Les guerres d'indépendance italienne, dont la deuxième fut particulièrement significative, aboutirent à l'annexion de plusieurs territoires au royaume de Sardaigne. L'expédition des Mille de Garibaldi en 1860, bien que partant de Gênes, fut une étape fondamentale qui permit l'annexion du Royaume des Deux-Siciles. En 1861, le royaume de Sardaigne devint le royaume d'Italie, avec Victor-Emmanuel II comme premier roi. La Sardaigne, bien que donnant son nom au royaume initial, se retrouva intégrée dans une entité plus vaste.

L'unification italienne, si elle représentait un idéal politique, n'apporta pas immédiatement de bénéfices économiques uniformes à toutes les régions. La Sardaigne, comme d'autres régions du Sud de l'Italie, resta relativement marginalisée par rapport au développement industriel du Nord. Le XIXe siècle et le début du XXe siècle furent marqués par l'émigration sarde, principalement vers le continent et les Amériques, en quête de meilleures opportunités économiques. L'économie sarde, restée longtemps centrée sur l'agriculture et le pastoralisme, peinait à se moderniser et à rivaliser avec les régions plus industrialisées.

Au cours du XXe siècle, la Sardaigne, comme le reste de l'Italie, connut les deux guerres mondiales et la période fasciste. Le régime fasciste tenta de développer l'île, notamment par des projets de bonification des terres et de développement industriel, mais ces efforts furent souvent limités et axés sur des objectifs autarciques et militaires. Après la Seconde Guerre mondiale et la chute du fascisme, l'Italie devint une république. La Sardaigne obtint un statut de région autonome à statut spécial en 1948, reconnaissant ses spécificités culturelles et linguistiques, ainsi que ses besoins de développement économique.

La seconde moitié du XXe siècle et le début du XXIe siècle ont vu un développement du tourisme en Sardaigne, qui est devenu un secteur économique majeur.
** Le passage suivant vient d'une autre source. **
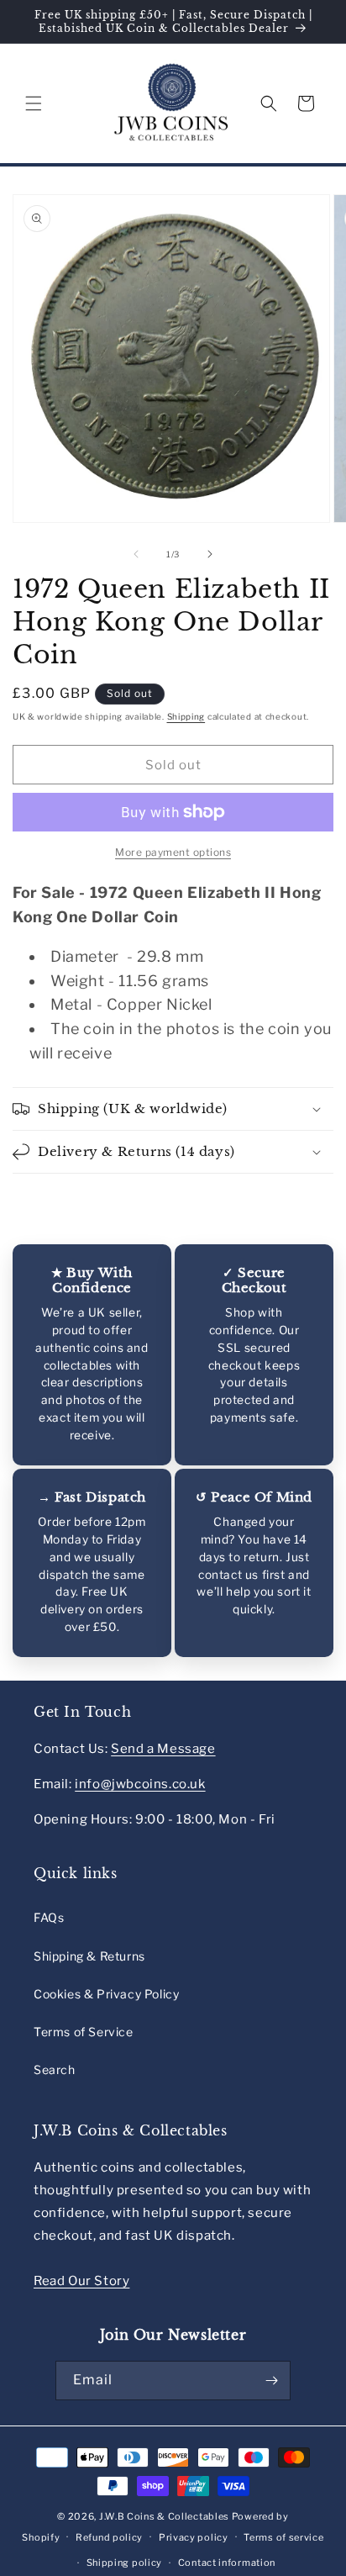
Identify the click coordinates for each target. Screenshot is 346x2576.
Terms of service (283, 2537)
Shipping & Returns (89, 1956)
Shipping (186, 716)
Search (55, 2069)
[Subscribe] (271, 2380)
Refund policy (109, 2537)
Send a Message (163, 1748)
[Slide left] (136, 554)
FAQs (49, 1917)
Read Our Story (81, 2280)
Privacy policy (193, 2537)
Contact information (226, 2562)
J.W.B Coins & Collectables (164, 2516)
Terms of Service (84, 2031)
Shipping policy (124, 2562)
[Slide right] (209, 554)
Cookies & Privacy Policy (106, 1994)
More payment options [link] (173, 852)
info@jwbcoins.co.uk (140, 1784)
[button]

Cependant, ce développement touristique a également soulevé des questions de durabilité, de préservation de l'environnement et de l'identité culturelle sarde. La région continue de faire face à des défis économiques, notamment en termes de diversification économique au-delà du tourisme, de lutte contre le chômage, et de maintien de ses traditions et de sa langue sarde dans un contexte de mondialisation et d'intégration nationale italienne.